« Je pourrais te raconter une petite histoire, anodine, banale pour nous. On a un couple de vieux. La femme a fait un AVC, elle est en fauteuil roulant, et elle souffre de crises d’angoisse. La seule manière de la calmer, c’est son mari, il n’y a que lui qui puisse l’apaiser. Or, là, son mari a attrapé la gastro, donc on l’a mis à un autre étage. La dame appelle au secours, elle est dans le couloir à crier : ‘‘Mon biquet ! Mon biquet ! Où tu es passé mon biquet !’’ Ça peut paraître drôle, comme ça, mais il faut l’entendre avec sa voix, complètement désespérée : ‘‘Mon biquet ! Au secours mon biquet !’’ J’aurais un peu de temps, je lui mettrais un masque, je l’amènerais à l’étage, qu’elle voie son mari, ça l’apaiserait. Mais non, là, je cours, je cours, je ne peux pas perdre une demi-heure. Alors, elle pleure toujours : ‘‘Mon biquet ! Mon biquet !’’ » En apprenant la nouvelle, je me suis rappelé de ce témoignage de Brigitte, soignante en Ehpad.
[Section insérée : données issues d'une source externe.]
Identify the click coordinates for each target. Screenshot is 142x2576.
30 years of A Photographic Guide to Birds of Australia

La nouvelle, c’est la nomination d’Olivier Dussopt, ancien ministre du Travail d’Emmanuel Macron (2022-2024), comme président du conseil d’administration d’Emeis, ex Orpéa. Orpéa, ce nom doit vous évoquer des souvenirs : celui du scandale de la maltraitance dans les Ehpad, révélé par l’enquête Les Fossoyeurs, du journaliste Victor Castanet. Le rationnement des couches, les repas inférieurs à un euro, les steaks rationnés à cinquante grammes, les trois soignants pour 125 lits, le détournement d’argent public, les rétrocommissions… L’ironie est formidable : c’est le ministre qui aura essoré les travailleurs en les faisant travailler deux années de plus avant la retraite qui les retrouvera rincés quand ils entreront à l’Ehpad. Et qui grattera leurs dernières économies…
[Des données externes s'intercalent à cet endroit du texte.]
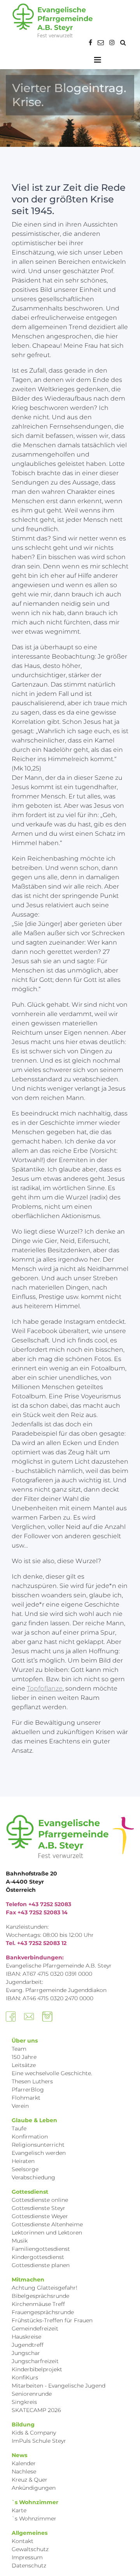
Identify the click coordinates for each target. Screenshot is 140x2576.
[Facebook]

Alors même que des soignants sont actuellement en grève dans les Ehpad, voilà où met les pieds Olivier Dussopt. Pour la bagatelle de 260 000 euros de salaire. Voici un (gros) pantoufleur de plus en macronie. Après les 26 ministres ou proches collaborateurs d’Emmanuel Macron impliqués dans des affaires politico-financières depuis 2017, on n’arrête pas le progrès.